Check your understanding:
**a.** Answer these questions from the declaration commentary, one line each:
(i) Which newspapers did the writer contact?
(ii) How long does Mr. Moore say he has lived in Los Altos and Los Altos Hills?
(iii) Which judge held the ex parte hearing?
**b.** Set down word for word the part of the declaration commentary that opens with the words containing "In an ex parte hearing" and closes with "Moore's sworn statement.".

Page extract:
____________
I've done declarations, and I can understand if someone made a mistake.  This seems unlikely, though, given the examples listed above and others that I won't include here.  Ken's declaration goes on, though.

"In support of the above goal of maintaining low visibility, I have asked the local newspapers to feel free to quote me, but not to use my likeness.  In light of safety concerns and the simple fact that I am a parent volunteer, the local papers have honored my request".  This statement seems to suggest a pretty sophisticated discussion with the local media.  I'm not an expert on the press, but from what I do know, they tend to consider editorial control to be sacrosanct.

Given my surprise at this statement, I did what a good reporter would do- I investigated.  I contacted the Los Altos Town Crier, The Mountain View Voice, The Daily Post, and the San Jose Mercury News.  Each and every one of these papers denied ever having had such an arrangement in place, or even having knowledge of any such request.  In various ways most of them said the that the suggestion they would make such an agreement was preposterous.

I also asked Mr. Moore himself.  He acknowledged that he had no such agreement with the Town Crier, but refused to elaborate on any discussions with other media outlets.

I submit that these statements are not minor and they are not mistakes.  This was absolutely improper.  In the next paragraph of his declaration, Mr Moore says "I was raised in Los Altos and Los Altos Hills and have lived there for nearly 60 years.  I greatly value the ability to walk the streets, shops, and restaurants and not be recognized or harassed by charter school detractors."  So apparently we've moved from kidnapping to plain old privacy.  But it gets better...

In an ex parte hearing with Judge Lucas, the BCS lawyers confessed that they wanted to prevent copying of the deposition "[b]ecause we believe there could be misuse, embarrassment, [and] harassment [of] our parent volunteers"   Really?  That's what we're worried about?  That someone is going to poke fun of the BCS Board?

According to this declaration, Mr. Moore keeps his image off the internet and he has an agreement with the local press not to run his picture either.  In reality, his attorney confessed to the judge that the real issue was a desire to suppress someone else's free speech, but she didn't correct anything in Moore's sworn statement.
____________
Supplied material:

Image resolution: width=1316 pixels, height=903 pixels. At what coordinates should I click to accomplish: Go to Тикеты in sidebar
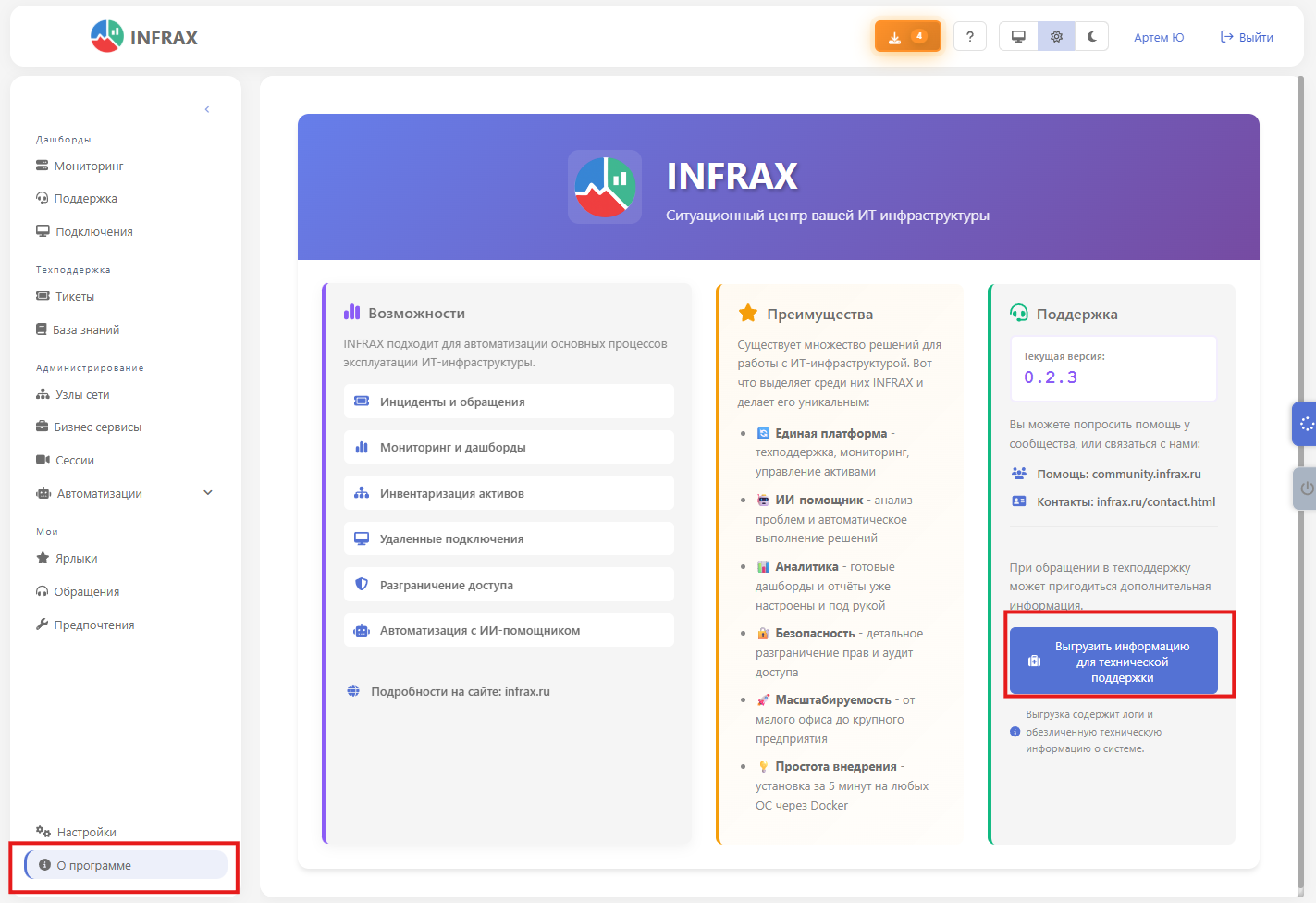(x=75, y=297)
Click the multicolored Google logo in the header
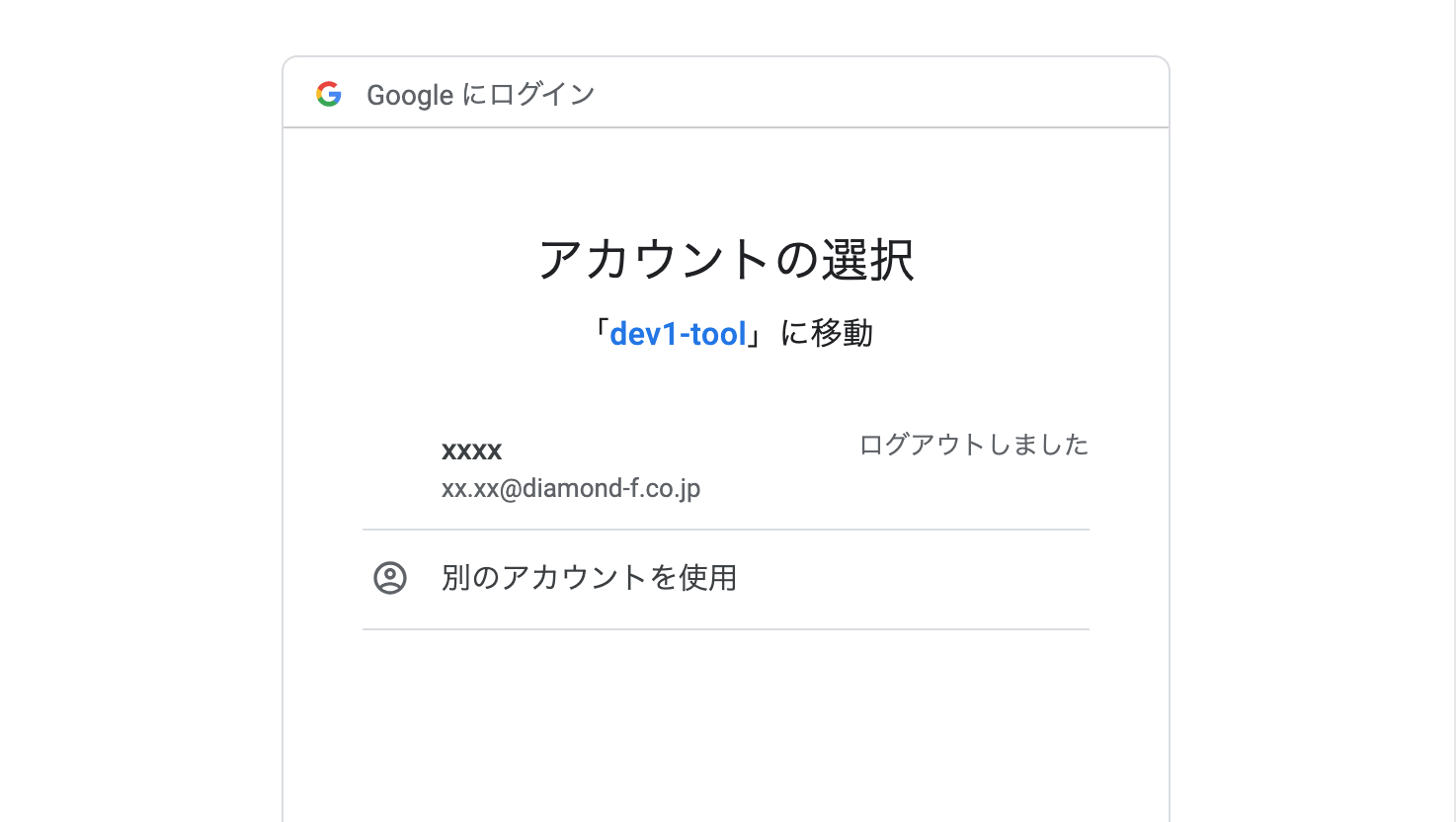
____________
Answers by item:
**a.**
(i) The Los Altos Town Crier, The Mountain View Voice, The Daily Post, and the San Jose Mercury News
(ii) Nearly 60 years
(iii) Judge Lucas

**b.**
In an ex parte hearing with Judge Lucas, the BCS lawyers confessed that they wanted to prevent copying of the deposition "[b]ecause we believe there could be misuse, embarrassment, [and] harassment [of] our parent volunteers"   Really?  That's what we're worried about?  That someone is going to poke fun of the BCS Board?

According to this declaration, Mr. Moore keeps his image off the internet and he has an agreement with the local press not to run his picture either.  In reality, his attorney confessed to the judge that the real issue was a desire to suppress someone else's free speech, but she didn't correct anything in Moore's sworn statement.